*What to work on*:
From the material below, pull out each line that contains the word "icon" and copy it in full.

*Record list*:
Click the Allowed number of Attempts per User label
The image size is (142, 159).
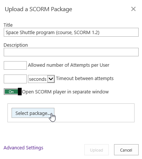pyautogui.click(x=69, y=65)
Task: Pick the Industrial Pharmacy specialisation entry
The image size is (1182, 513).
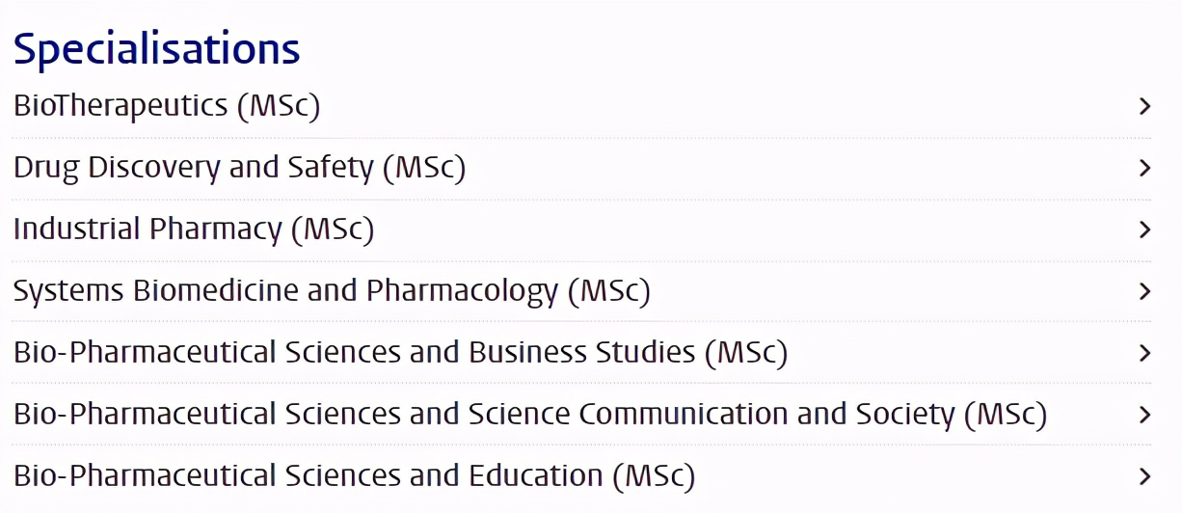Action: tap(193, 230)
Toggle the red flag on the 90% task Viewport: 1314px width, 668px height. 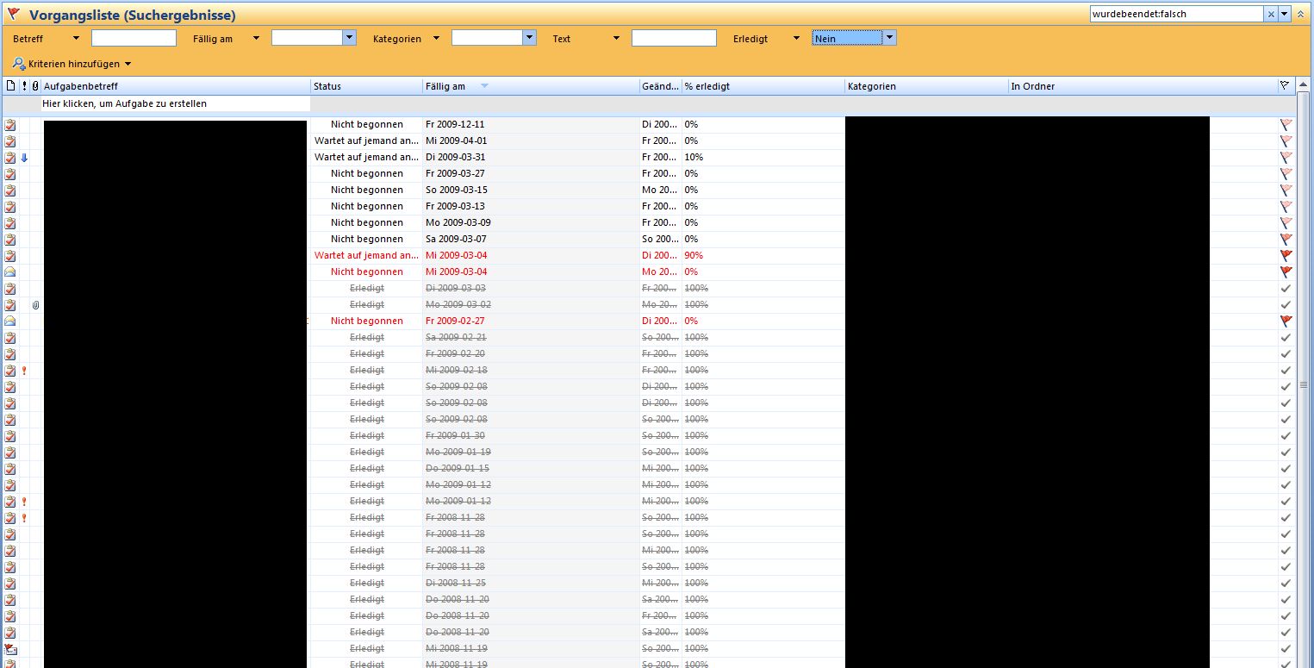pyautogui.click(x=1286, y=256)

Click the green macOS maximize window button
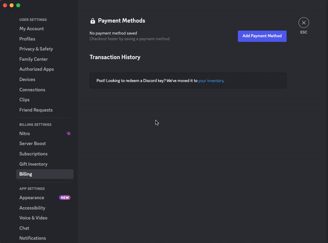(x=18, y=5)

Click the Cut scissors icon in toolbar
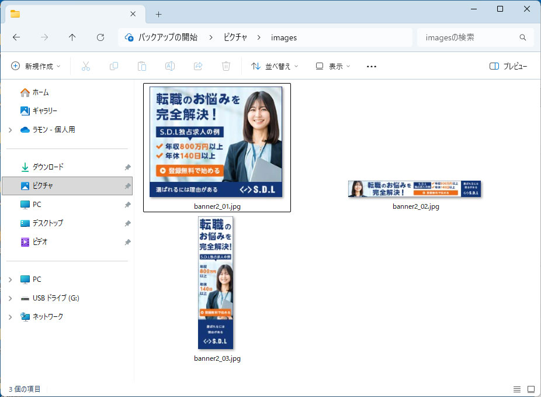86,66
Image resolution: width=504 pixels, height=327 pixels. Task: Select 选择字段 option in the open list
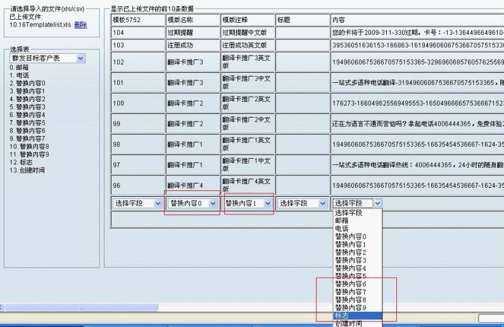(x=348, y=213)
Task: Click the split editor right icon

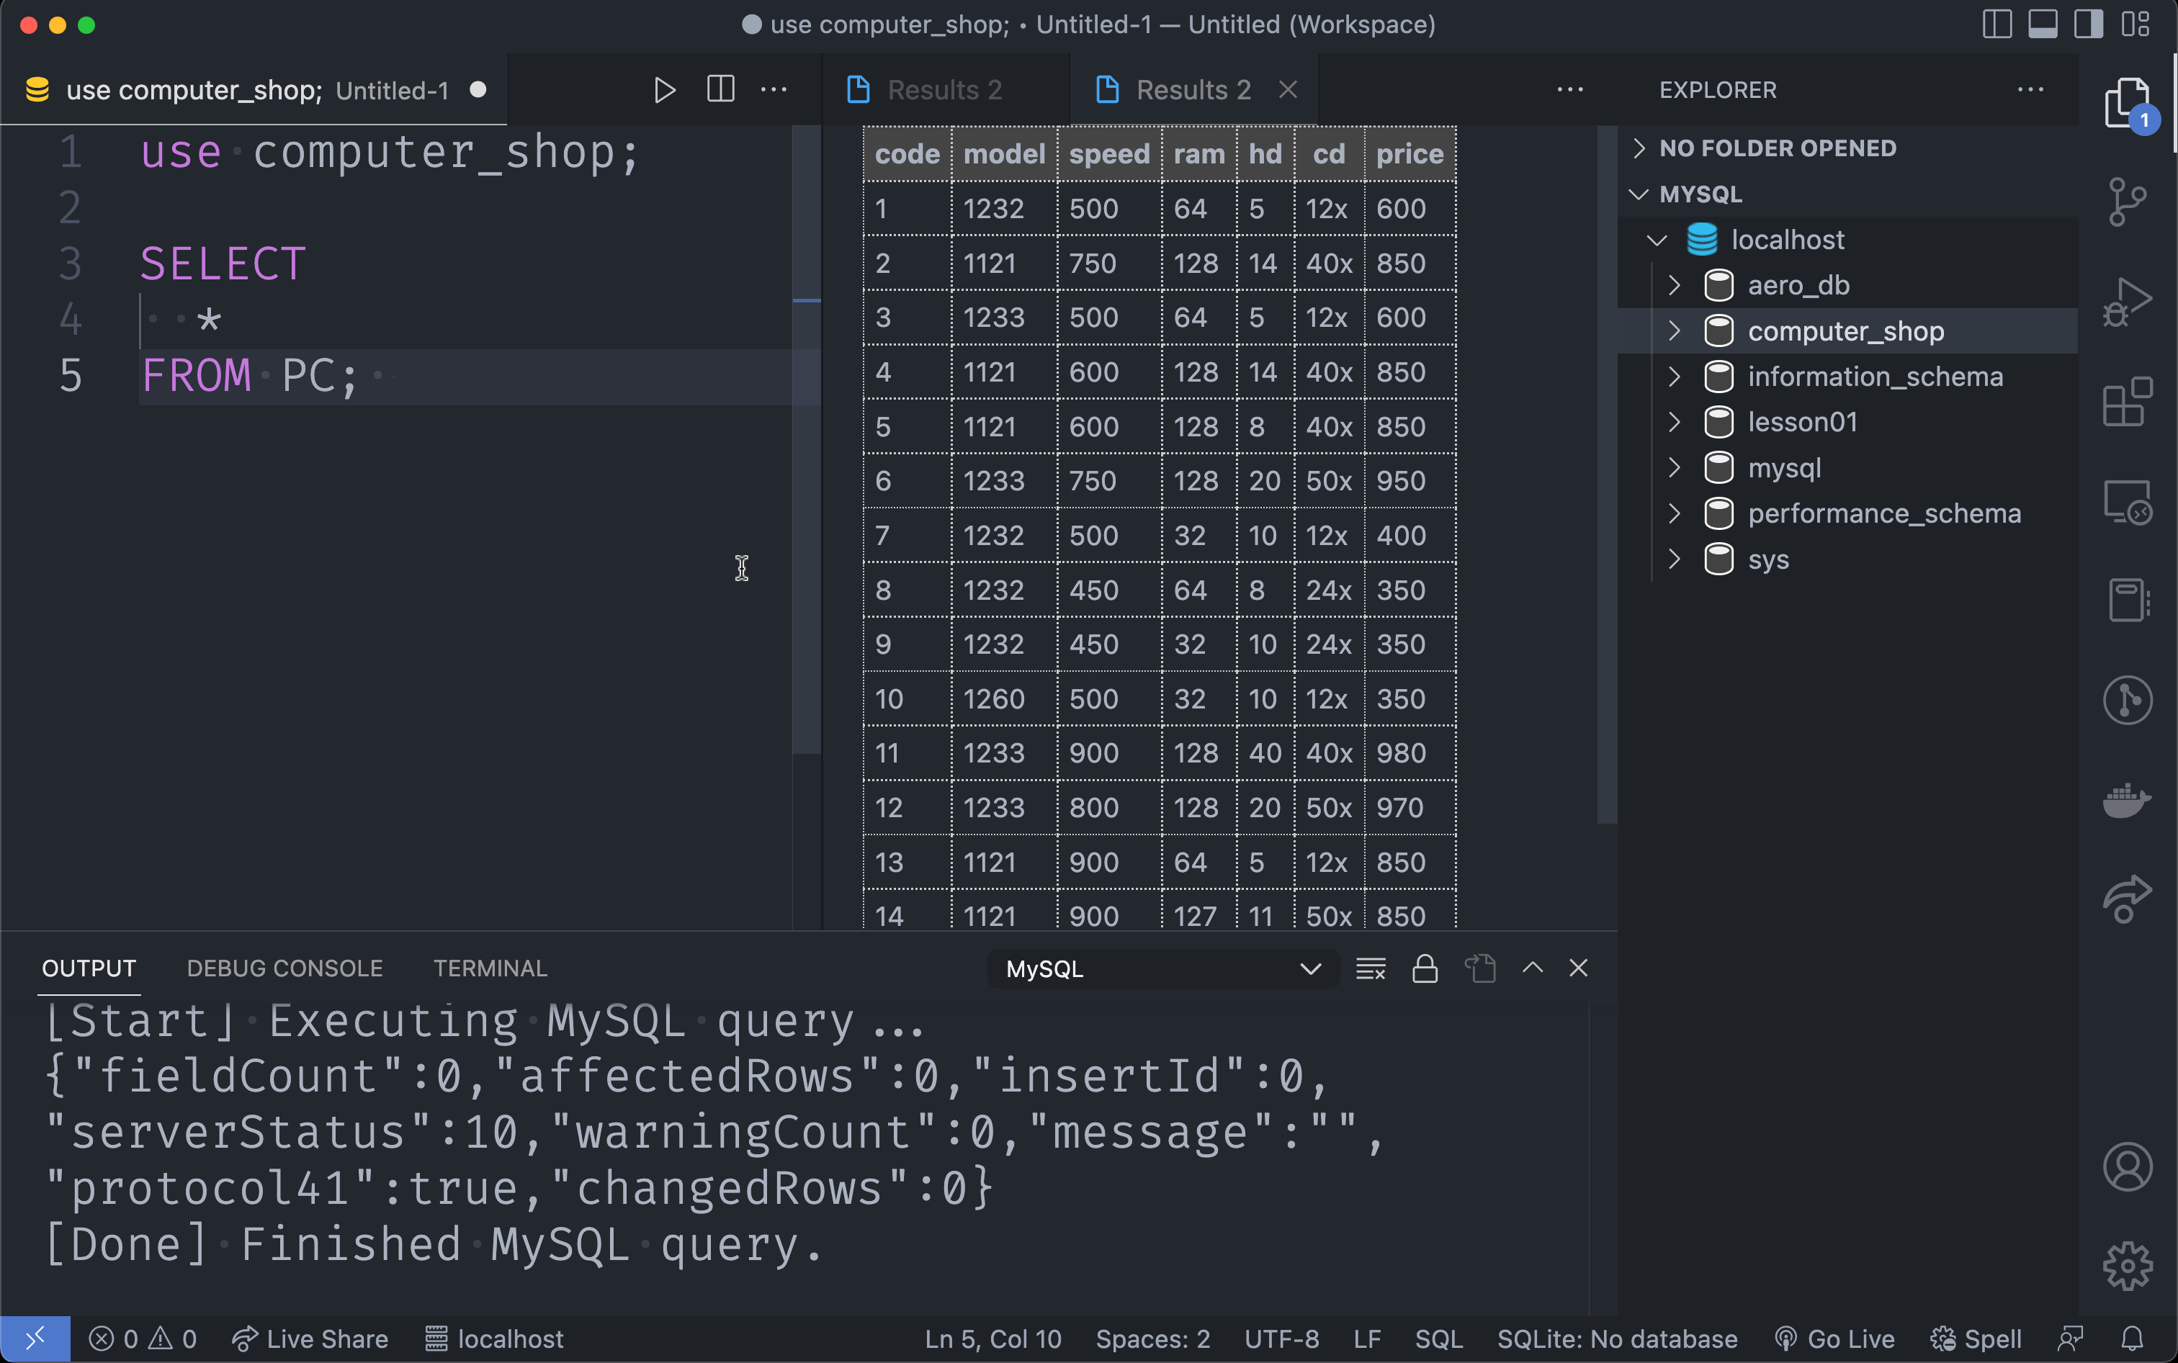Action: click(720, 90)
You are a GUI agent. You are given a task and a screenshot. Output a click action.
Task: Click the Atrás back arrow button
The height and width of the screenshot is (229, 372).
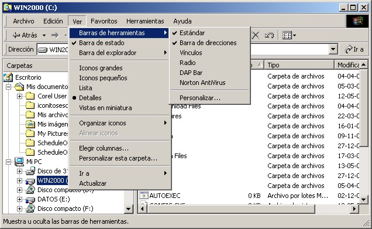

*Answer to this problem*:
Click the Cut scissors icon in toolbar
Task: Click the split editor right icon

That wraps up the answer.